Aim of the exercise -
Transcribe the lines of data below verbatim, starting with the line containing "Viewport: 1046px width, 455px" and continuing through the line containing "Screen dimensions: 1038x944 (x=41, y=86)".

Source data -
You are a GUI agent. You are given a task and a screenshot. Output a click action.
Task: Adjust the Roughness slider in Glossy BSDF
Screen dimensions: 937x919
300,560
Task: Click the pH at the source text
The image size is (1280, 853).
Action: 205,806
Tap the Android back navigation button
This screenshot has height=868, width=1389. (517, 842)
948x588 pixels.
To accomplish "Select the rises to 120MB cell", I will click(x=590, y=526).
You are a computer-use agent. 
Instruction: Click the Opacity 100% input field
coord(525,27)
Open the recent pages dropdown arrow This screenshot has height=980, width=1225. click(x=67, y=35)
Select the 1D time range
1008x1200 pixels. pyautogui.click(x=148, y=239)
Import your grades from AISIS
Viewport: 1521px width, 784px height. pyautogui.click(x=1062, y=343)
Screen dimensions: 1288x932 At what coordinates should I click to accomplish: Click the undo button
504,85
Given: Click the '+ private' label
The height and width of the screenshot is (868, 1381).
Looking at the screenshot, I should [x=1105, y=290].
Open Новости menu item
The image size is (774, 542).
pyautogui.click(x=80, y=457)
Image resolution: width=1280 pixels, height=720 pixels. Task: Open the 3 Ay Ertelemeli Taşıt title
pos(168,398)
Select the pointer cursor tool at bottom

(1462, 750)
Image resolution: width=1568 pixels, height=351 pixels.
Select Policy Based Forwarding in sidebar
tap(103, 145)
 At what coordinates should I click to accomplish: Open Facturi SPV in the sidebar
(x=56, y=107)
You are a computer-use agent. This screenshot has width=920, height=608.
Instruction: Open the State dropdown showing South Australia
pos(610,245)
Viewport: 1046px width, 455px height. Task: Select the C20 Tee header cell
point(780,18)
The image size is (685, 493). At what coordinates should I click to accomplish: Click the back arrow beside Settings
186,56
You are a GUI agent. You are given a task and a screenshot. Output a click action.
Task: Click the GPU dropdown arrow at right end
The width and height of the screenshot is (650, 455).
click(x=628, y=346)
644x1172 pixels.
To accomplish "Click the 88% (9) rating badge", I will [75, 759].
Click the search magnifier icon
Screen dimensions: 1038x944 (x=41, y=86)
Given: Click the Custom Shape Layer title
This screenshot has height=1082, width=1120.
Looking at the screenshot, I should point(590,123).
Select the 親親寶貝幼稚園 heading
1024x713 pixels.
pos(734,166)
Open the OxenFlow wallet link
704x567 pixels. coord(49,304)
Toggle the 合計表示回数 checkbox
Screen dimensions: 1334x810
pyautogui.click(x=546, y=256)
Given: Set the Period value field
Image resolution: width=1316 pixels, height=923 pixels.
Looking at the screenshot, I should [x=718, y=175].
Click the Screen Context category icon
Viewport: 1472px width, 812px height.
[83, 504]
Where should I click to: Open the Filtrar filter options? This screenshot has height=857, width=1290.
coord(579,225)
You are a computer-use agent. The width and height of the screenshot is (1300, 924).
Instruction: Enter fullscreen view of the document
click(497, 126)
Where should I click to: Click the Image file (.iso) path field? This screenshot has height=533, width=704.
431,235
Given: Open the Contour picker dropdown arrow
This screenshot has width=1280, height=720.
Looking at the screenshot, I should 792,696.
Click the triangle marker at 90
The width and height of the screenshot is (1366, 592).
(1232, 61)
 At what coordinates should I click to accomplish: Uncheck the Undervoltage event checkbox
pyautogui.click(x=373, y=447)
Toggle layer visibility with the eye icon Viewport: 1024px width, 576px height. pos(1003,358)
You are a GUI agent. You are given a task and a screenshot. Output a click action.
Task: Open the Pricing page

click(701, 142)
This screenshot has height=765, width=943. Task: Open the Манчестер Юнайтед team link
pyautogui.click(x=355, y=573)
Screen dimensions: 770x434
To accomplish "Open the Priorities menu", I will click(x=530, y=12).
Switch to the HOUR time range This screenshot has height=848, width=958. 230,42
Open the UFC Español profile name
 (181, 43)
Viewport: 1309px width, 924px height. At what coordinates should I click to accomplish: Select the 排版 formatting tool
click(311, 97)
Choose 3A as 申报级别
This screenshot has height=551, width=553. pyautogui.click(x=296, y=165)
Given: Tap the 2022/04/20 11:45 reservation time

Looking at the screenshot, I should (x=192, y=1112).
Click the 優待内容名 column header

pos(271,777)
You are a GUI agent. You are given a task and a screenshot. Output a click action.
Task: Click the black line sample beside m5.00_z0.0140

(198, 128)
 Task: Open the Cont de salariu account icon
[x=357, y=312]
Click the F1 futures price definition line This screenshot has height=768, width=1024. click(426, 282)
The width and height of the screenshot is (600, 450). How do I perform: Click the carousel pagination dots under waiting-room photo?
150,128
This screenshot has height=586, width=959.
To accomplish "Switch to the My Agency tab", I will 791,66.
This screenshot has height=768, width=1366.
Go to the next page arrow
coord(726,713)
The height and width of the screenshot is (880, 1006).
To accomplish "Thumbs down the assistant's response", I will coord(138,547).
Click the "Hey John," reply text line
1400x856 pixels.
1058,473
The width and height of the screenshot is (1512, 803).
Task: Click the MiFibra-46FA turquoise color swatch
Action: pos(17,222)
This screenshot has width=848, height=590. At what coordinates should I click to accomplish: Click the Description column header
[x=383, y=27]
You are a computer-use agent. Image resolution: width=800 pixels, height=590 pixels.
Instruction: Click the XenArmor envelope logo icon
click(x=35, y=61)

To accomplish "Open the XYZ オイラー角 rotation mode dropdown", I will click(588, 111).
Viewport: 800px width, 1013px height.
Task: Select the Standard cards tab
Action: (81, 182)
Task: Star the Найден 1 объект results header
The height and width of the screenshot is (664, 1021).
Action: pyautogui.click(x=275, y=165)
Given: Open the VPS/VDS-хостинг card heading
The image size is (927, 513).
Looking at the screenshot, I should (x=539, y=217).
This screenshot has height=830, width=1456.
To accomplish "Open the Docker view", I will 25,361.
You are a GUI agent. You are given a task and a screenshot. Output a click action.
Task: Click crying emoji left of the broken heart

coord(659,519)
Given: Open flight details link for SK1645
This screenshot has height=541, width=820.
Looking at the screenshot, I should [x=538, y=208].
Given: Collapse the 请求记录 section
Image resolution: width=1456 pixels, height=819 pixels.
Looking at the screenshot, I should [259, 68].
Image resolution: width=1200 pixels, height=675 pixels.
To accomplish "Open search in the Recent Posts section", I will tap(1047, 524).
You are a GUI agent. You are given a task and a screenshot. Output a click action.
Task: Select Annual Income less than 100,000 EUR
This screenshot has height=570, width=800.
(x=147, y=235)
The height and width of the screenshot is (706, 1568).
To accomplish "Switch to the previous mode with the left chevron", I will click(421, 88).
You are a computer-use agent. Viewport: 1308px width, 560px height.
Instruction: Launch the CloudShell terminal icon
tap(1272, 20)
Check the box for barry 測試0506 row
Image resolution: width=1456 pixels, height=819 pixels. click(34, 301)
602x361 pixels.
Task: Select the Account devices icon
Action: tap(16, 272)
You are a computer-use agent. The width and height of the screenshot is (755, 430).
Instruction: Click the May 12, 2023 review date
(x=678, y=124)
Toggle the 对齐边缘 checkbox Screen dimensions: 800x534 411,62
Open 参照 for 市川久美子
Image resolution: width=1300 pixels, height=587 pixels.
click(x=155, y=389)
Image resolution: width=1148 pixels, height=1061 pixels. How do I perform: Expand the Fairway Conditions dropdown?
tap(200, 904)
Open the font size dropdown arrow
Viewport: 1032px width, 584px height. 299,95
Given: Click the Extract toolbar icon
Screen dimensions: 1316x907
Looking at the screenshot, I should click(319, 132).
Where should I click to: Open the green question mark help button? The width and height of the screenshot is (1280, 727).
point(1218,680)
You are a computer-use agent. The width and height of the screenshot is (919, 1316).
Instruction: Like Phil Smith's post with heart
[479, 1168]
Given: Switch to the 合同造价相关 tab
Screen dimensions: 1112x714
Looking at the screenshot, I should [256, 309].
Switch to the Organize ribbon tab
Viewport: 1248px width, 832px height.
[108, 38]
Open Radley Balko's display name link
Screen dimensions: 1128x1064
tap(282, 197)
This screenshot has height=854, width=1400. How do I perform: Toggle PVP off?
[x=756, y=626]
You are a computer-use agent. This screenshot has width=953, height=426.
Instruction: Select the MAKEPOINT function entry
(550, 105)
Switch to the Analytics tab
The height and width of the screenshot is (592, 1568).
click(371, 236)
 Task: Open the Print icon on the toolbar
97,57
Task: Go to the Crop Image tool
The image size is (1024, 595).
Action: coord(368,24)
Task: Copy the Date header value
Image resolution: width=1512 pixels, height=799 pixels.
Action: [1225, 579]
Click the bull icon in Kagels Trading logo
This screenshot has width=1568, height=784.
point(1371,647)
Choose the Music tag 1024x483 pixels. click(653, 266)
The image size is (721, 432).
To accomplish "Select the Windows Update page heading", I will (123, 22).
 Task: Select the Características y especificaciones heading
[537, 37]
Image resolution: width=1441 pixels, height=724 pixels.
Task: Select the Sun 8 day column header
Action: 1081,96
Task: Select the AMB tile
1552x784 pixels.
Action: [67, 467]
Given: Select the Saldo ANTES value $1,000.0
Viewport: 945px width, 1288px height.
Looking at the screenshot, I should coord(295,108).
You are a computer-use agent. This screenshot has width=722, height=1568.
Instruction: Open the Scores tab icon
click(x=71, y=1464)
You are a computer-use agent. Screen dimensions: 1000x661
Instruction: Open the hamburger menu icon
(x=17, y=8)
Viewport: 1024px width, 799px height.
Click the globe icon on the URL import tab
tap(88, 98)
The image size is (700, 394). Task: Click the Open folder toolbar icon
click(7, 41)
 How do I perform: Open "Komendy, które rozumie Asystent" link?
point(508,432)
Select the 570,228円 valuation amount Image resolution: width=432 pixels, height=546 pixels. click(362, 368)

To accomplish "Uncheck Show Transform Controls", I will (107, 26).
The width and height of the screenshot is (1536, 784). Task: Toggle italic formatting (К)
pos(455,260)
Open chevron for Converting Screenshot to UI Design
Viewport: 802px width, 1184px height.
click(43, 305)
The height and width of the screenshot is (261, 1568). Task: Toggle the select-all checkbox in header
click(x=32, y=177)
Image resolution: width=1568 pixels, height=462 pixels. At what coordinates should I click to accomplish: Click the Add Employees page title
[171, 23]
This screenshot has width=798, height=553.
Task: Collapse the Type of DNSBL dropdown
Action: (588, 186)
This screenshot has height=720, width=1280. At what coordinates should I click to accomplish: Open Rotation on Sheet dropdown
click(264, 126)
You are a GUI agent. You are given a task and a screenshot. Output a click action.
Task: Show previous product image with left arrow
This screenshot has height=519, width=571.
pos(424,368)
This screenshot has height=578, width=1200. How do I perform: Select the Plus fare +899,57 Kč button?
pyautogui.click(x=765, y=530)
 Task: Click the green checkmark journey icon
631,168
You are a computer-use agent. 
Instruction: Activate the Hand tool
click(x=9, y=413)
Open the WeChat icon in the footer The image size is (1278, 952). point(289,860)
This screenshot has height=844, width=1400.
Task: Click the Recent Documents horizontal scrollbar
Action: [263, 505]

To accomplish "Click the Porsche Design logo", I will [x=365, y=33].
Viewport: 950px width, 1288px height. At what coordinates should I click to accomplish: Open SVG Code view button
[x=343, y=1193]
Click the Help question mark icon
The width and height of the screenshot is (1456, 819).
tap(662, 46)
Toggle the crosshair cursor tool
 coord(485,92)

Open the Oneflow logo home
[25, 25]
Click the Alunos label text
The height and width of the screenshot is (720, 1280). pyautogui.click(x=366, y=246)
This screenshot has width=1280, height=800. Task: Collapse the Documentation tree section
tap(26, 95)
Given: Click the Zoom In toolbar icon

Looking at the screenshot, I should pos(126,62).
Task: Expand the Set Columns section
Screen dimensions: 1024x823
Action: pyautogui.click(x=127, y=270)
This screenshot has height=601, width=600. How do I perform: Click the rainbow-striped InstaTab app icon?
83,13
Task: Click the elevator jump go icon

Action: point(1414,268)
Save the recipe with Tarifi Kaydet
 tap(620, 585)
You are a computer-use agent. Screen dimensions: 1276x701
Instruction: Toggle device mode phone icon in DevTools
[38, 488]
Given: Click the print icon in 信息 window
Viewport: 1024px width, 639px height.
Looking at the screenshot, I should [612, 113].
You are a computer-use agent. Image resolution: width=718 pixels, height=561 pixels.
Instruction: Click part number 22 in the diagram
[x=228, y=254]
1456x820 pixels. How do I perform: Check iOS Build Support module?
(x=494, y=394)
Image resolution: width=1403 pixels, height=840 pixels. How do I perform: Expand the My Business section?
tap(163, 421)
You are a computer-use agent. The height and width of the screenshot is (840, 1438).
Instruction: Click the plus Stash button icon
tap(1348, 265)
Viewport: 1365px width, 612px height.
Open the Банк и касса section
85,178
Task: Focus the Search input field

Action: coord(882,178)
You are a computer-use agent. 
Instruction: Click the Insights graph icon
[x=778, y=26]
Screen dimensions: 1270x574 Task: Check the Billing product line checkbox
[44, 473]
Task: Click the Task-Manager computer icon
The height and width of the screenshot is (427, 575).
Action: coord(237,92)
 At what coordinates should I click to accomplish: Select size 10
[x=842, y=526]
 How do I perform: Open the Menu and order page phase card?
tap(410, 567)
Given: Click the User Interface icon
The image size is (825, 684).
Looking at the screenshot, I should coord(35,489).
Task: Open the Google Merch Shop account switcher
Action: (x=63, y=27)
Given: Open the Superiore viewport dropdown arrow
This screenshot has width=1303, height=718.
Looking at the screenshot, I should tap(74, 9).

Result -
Viewport: 1046px width, 455px height. Task: Select the C20 Tee header cell
point(780,18)
The image size is (685, 493). At what coordinates should I click to accomplish: Click the back arrow beside Settings
186,56
You are a GUI agent. You are given a task and a screenshot. Output a click action.
Task: Click the GPU dropdown arrow at right end
The width and height of the screenshot is (650, 455).
click(x=628, y=346)
644x1172 pixels.
To accomplish "Click the 88% (9) rating badge", I will [75, 759].
Click the search magnifier icon
Screen dimensions: 1038x944 (x=41, y=86)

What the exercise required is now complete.